**Linhas do conjunto**.
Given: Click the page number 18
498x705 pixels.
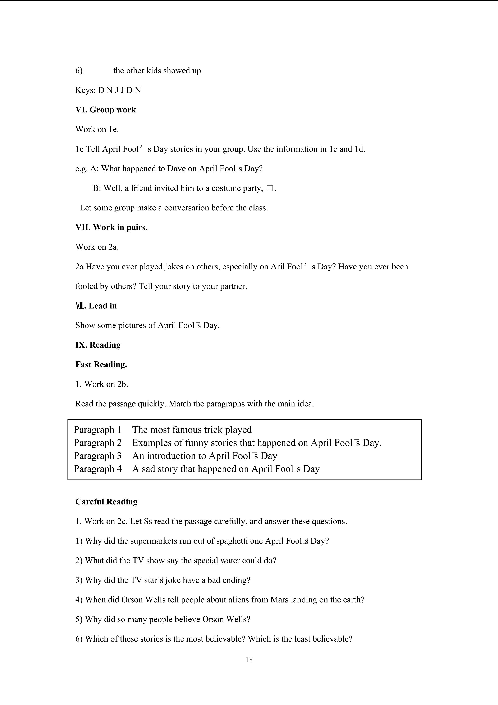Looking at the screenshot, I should click(249, 660).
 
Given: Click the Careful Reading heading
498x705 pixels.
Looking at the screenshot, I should click(106, 502).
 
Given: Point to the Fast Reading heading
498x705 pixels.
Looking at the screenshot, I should click(101, 365).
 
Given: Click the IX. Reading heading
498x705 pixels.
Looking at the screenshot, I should click(98, 345).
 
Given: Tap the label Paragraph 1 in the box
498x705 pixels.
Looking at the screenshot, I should click(97, 430).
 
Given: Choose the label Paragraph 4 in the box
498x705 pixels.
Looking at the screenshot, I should click(97, 469).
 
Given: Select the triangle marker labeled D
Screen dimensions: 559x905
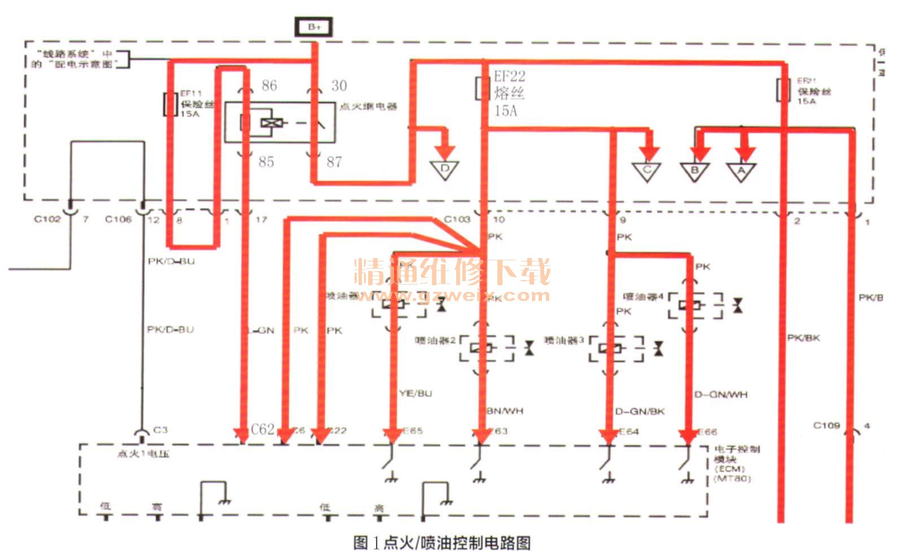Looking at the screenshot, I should (x=444, y=169).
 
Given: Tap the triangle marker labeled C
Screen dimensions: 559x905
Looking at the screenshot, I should (x=648, y=169).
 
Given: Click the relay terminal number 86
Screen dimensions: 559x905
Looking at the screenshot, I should (x=269, y=85).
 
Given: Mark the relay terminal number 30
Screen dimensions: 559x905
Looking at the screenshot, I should (x=339, y=85).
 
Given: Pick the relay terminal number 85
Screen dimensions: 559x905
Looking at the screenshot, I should (x=266, y=162).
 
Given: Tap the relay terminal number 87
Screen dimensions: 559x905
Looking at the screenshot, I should (x=334, y=162).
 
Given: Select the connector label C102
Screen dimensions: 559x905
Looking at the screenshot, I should (x=47, y=219).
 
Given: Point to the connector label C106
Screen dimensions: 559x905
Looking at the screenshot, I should (x=118, y=219).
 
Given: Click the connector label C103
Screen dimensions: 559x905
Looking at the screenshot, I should (x=457, y=219).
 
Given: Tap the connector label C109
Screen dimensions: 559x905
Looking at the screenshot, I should (x=827, y=425).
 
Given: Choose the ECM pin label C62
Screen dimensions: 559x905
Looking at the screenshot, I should (x=263, y=430).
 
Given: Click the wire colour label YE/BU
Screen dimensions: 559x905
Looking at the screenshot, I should (x=416, y=394).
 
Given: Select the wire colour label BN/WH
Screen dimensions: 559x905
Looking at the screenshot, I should (x=505, y=410).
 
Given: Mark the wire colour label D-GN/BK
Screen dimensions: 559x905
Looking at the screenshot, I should (x=640, y=412).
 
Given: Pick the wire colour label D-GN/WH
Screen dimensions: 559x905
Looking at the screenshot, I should (x=720, y=395).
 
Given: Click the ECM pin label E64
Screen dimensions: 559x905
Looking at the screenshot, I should (x=629, y=431).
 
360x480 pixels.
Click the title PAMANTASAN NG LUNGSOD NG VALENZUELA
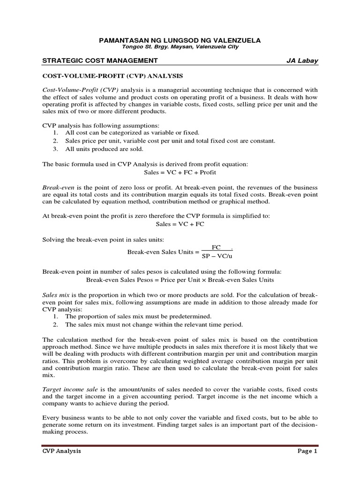click(x=180, y=41)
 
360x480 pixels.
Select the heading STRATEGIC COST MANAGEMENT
click(x=100, y=60)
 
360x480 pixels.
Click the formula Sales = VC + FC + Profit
click(x=180, y=172)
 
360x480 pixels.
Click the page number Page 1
click(x=307, y=451)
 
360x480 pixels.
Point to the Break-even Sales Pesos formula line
click(x=180, y=280)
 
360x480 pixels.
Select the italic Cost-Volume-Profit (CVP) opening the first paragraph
click(x=81, y=90)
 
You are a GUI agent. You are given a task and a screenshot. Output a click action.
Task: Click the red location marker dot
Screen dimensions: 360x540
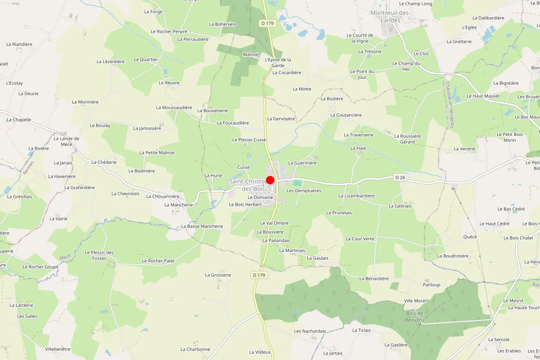click(x=270, y=180)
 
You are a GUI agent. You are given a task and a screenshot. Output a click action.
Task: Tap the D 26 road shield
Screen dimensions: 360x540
click(x=400, y=177)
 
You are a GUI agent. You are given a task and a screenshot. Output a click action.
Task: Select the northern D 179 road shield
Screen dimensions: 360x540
click(x=267, y=23)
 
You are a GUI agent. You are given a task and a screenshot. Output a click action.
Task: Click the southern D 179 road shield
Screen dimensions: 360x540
click(x=259, y=274)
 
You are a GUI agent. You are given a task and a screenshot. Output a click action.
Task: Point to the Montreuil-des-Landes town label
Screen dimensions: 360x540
click(x=390, y=16)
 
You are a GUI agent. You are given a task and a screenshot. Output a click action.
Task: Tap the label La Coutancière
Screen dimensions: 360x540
click(x=346, y=115)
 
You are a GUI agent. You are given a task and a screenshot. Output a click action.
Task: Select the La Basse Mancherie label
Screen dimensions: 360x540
click(x=202, y=226)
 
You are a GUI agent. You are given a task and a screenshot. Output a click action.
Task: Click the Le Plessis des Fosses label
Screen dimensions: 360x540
click(x=99, y=255)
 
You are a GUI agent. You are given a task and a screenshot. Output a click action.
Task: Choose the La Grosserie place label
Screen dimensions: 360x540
click(x=218, y=274)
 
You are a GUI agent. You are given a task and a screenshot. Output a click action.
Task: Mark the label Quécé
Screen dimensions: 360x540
click(x=470, y=237)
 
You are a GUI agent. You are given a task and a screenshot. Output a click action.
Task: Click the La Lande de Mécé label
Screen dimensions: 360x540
click(x=66, y=141)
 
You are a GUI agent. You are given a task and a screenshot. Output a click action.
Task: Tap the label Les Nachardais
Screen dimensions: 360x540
click(x=310, y=331)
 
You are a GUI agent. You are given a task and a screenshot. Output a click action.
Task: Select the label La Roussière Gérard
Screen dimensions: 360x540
click(x=407, y=139)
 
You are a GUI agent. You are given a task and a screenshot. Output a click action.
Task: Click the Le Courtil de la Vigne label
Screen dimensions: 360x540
click(x=360, y=38)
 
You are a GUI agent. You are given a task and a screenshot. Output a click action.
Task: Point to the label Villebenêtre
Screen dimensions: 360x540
click(x=58, y=349)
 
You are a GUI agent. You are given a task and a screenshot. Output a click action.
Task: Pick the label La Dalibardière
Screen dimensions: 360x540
click(x=488, y=18)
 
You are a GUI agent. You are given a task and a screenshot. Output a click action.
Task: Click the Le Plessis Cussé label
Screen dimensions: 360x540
click(x=249, y=140)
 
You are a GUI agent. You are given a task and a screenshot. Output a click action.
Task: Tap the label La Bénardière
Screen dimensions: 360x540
click(x=374, y=279)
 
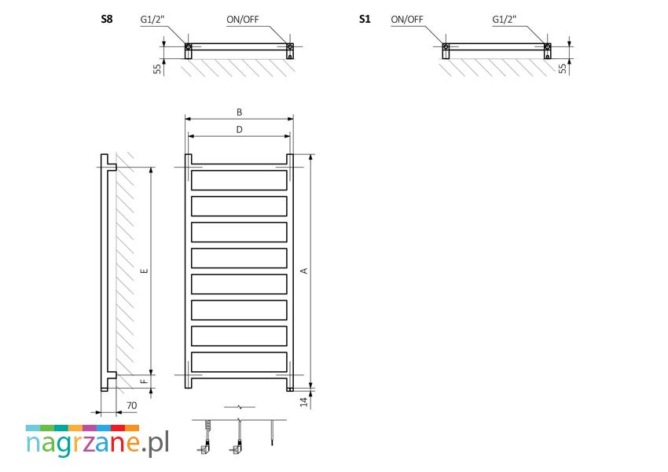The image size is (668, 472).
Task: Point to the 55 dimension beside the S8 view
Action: pyautogui.click(x=158, y=68)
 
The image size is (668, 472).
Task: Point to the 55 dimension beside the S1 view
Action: pyautogui.click(x=562, y=68)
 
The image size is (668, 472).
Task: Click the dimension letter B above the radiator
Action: pyautogui.click(x=239, y=113)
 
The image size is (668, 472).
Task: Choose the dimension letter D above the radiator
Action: pyautogui.click(x=239, y=130)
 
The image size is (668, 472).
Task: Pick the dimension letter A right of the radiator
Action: pyautogui.click(x=303, y=271)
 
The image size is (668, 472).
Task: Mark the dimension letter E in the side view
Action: pyautogui.click(x=143, y=271)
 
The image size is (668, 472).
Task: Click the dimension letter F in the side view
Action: pyautogui.click(x=143, y=382)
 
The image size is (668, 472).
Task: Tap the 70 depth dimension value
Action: pyautogui.click(x=130, y=406)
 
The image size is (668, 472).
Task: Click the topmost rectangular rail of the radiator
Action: pyautogui.click(x=239, y=181)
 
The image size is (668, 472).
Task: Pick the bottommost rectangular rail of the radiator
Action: pyautogui.click(x=239, y=362)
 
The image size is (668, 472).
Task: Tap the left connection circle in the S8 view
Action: pyautogui.click(x=189, y=49)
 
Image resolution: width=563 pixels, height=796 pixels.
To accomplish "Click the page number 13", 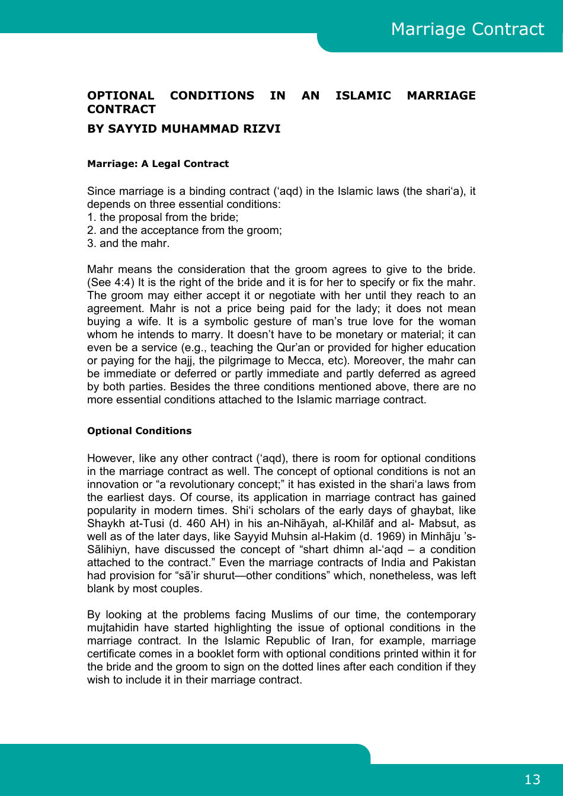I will (532, 779).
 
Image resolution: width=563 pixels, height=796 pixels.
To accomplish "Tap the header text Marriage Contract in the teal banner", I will (467, 29).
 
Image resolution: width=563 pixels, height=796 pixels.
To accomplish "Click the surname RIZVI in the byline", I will (261, 129).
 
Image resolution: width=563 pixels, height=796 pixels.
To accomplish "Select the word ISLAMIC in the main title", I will (363, 95).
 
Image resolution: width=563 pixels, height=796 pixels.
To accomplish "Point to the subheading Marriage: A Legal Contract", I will (158, 163).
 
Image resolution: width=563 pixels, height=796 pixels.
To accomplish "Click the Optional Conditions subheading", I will (139, 431).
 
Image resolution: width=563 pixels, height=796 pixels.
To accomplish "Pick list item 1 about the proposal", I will (163, 217).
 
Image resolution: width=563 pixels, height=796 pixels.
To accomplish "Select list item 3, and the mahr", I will (129, 243).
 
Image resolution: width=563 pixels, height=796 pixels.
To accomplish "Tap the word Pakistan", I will (450, 563).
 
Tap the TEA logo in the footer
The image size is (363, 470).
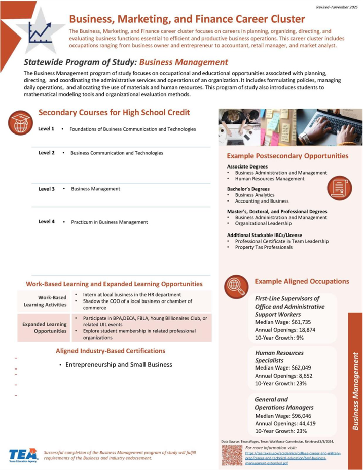22,455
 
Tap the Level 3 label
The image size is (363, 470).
46,189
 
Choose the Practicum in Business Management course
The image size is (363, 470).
109,222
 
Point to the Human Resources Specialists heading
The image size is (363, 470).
279,356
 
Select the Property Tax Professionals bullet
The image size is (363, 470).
261,247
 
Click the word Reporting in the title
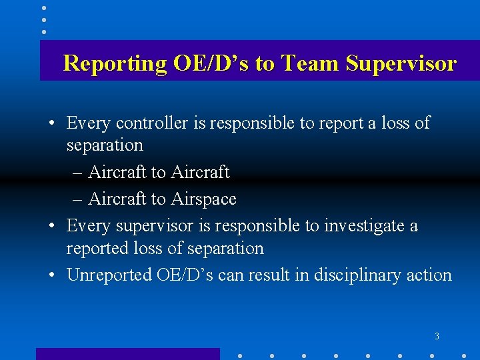pos(115,63)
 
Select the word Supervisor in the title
pos(402,63)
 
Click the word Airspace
pos(203,199)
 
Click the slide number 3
pos(437,337)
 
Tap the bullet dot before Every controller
pos(51,123)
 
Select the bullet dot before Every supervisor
pos(51,227)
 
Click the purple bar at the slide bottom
pos(127,354)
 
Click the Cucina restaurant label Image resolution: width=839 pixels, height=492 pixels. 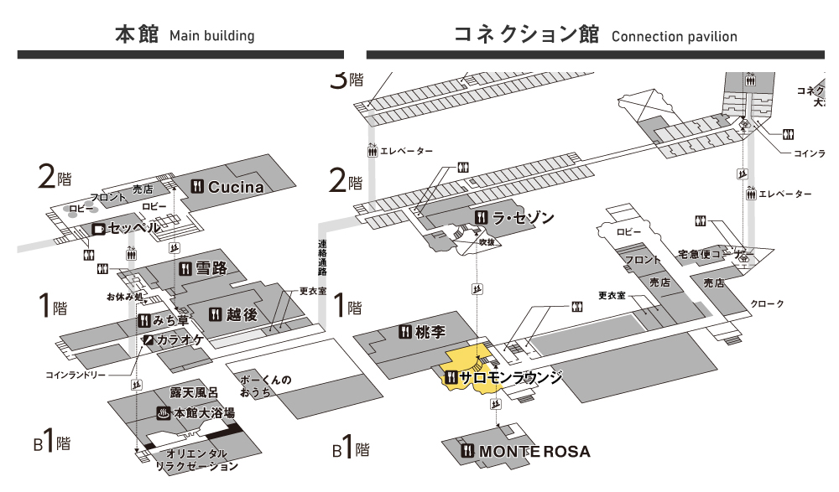(235, 187)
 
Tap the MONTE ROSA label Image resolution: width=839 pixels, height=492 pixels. (534, 452)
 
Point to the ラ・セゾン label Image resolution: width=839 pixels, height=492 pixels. (523, 218)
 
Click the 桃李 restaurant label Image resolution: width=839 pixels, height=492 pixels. (430, 332)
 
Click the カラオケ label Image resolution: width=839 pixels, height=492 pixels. (180, 339)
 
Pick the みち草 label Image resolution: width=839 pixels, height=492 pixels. (170, 321)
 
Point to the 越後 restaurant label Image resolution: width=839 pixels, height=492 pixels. (241, 314)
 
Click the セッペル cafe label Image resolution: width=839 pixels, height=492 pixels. (134, 228)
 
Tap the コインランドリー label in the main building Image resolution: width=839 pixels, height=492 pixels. (76, 375)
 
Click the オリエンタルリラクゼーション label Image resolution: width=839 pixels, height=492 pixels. (197, 459)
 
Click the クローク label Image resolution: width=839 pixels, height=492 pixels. (767, 303)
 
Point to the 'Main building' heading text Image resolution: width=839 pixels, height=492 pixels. (211, 36)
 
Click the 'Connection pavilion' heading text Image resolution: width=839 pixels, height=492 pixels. (675, 36)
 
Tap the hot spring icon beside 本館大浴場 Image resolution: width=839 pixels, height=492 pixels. (164, 413)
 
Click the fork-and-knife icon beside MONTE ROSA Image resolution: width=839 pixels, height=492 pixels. (468, 452)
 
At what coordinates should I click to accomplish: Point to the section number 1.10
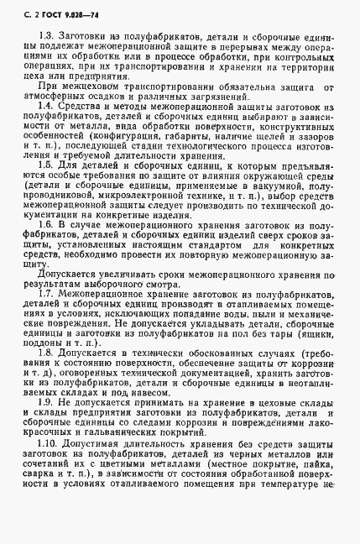click(x=49, y=467)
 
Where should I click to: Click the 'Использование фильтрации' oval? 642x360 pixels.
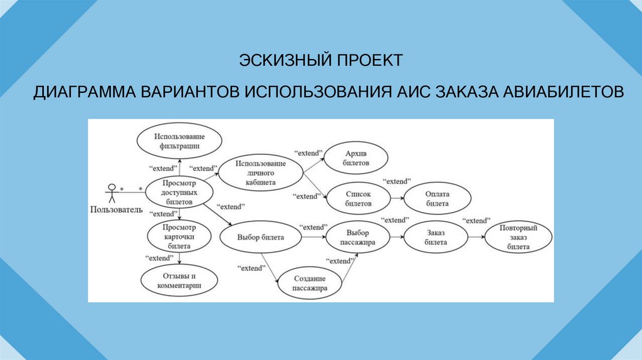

**Sua tarefa**.
Troque "heading" por "title" nas linhas que vão do início até a linha com "Looking at the screenshot, I should click(97, 430).", inclusive, e reproduza essas linhas sem outras mudanças. Deixe as imagens de fora.

**Solução proposta**.
Given: Click the page number 18
498x705 pixels.
Looking at the screenshot, I should click(249, 660).
 
Given: Click the Careful Reading title
498x705 pixels.
Looking at the screenshot, I should click(106, 502).
 
Given: Point to the Fast Reading title
498x705 pixels.
Looking at the screenshot, I should click(101, 365).
 
Given: Click the IX. Reading title
498x705 pixels.
Looking at the screenshot, I should click(98, 345).
 
Given: Tap the label Paragraph 1 in the box
498x705 pixels.
Looking at the screenshot, I should click(97, 430).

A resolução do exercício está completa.